Data excerpts
►

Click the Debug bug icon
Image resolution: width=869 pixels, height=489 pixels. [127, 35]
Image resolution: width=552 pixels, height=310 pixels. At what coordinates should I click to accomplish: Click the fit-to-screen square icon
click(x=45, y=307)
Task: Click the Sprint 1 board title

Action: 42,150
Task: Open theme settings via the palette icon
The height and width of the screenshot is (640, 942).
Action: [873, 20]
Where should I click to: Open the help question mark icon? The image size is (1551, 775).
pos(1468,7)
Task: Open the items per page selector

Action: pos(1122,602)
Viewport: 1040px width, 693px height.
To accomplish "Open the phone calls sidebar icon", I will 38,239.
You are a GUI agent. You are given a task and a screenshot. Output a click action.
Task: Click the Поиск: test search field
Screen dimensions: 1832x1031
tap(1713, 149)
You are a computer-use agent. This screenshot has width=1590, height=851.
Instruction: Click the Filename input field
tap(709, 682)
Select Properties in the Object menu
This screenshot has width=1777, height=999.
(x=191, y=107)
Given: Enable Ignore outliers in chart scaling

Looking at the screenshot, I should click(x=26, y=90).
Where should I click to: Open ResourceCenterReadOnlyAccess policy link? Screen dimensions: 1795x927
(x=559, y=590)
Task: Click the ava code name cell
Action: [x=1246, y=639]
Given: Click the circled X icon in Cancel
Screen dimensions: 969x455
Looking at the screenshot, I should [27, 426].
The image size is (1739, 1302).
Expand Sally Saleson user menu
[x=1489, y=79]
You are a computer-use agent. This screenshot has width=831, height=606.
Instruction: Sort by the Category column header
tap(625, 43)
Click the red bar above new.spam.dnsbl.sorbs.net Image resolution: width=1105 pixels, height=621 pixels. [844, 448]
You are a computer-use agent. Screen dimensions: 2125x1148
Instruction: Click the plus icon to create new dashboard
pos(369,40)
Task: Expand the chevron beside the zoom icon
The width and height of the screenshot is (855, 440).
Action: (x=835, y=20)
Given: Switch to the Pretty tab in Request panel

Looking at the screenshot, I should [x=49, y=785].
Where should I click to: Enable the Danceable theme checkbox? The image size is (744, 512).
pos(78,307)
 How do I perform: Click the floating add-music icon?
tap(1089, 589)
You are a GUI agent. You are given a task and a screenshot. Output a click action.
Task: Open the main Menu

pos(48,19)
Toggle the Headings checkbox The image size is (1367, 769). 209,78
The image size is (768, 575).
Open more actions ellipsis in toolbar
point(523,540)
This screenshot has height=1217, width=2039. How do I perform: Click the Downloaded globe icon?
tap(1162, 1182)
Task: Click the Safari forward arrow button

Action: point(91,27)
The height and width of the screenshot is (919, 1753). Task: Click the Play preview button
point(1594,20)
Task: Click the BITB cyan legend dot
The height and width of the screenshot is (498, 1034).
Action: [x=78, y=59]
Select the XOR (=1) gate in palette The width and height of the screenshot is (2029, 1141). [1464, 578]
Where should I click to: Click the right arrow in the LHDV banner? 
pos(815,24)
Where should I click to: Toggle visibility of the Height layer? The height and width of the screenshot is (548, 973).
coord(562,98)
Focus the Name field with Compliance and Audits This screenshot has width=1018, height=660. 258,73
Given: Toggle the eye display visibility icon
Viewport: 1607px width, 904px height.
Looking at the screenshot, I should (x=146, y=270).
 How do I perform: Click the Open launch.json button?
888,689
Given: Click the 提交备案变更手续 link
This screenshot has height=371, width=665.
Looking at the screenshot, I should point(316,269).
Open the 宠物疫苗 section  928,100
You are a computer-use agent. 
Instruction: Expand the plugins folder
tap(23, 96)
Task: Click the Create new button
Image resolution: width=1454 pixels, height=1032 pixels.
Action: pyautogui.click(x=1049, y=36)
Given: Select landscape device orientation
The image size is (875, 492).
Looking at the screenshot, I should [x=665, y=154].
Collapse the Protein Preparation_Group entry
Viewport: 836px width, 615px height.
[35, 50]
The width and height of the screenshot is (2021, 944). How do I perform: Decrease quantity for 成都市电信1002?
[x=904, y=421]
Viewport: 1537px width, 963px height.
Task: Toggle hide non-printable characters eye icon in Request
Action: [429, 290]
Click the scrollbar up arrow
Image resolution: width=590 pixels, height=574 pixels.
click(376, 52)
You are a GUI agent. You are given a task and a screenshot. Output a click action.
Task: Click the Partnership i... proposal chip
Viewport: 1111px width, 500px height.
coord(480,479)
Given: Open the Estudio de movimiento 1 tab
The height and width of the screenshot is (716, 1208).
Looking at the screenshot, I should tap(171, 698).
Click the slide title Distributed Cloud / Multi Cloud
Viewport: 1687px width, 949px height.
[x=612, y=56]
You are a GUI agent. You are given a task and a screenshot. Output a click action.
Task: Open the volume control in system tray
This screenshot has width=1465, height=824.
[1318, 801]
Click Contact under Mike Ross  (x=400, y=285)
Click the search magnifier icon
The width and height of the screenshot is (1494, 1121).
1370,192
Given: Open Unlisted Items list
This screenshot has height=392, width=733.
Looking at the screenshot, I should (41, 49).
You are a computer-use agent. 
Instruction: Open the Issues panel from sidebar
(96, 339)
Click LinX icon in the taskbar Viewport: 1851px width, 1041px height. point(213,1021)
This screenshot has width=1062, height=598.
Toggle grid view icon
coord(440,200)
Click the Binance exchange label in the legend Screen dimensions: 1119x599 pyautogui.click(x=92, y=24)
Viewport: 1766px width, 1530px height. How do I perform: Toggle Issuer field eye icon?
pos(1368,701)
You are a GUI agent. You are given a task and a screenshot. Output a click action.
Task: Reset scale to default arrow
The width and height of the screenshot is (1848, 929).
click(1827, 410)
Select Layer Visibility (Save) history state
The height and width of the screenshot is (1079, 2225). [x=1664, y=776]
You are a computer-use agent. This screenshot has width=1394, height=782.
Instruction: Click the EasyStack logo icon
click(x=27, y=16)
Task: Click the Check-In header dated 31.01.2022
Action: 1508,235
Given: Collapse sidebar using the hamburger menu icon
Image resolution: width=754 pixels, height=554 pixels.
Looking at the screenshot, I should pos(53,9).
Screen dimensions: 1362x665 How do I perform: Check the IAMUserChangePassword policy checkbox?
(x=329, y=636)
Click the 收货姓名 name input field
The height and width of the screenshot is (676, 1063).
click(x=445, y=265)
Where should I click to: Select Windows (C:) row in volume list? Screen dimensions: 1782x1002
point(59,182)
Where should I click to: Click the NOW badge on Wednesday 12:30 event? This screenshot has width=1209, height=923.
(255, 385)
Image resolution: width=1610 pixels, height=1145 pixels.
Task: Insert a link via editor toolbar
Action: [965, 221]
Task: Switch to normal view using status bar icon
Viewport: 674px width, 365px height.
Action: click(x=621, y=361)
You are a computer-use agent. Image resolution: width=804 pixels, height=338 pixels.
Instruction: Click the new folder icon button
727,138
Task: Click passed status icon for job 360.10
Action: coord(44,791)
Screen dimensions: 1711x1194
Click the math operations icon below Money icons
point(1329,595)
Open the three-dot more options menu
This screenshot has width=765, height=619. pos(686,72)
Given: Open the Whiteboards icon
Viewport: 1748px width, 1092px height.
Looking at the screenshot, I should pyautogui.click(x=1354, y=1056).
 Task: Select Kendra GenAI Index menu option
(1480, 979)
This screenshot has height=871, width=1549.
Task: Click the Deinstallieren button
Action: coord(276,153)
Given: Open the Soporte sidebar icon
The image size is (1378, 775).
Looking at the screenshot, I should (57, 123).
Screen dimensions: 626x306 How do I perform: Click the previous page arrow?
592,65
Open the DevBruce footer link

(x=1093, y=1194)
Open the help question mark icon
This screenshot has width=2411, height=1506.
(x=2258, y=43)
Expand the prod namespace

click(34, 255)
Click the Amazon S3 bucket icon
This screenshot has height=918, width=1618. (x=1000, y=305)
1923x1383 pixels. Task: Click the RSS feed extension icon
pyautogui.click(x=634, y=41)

◄

Find "computer" in the preceding records. Copy each line that holds it.

You are a computer-use agent. This screenshot has width=1590, height=851.
You are a computer-use agent. This screenshot has width=831, height=606.
You are a computer-use agent. Screen dimensions: 2125x1148
You are a computer-use agent. 
You are a computer-use agent. 
You are a computer-use agent. This screenshot has width=1394, height=782.
You are a computer-use agent. Image resolution: width=804 pixels, height=338 pixels.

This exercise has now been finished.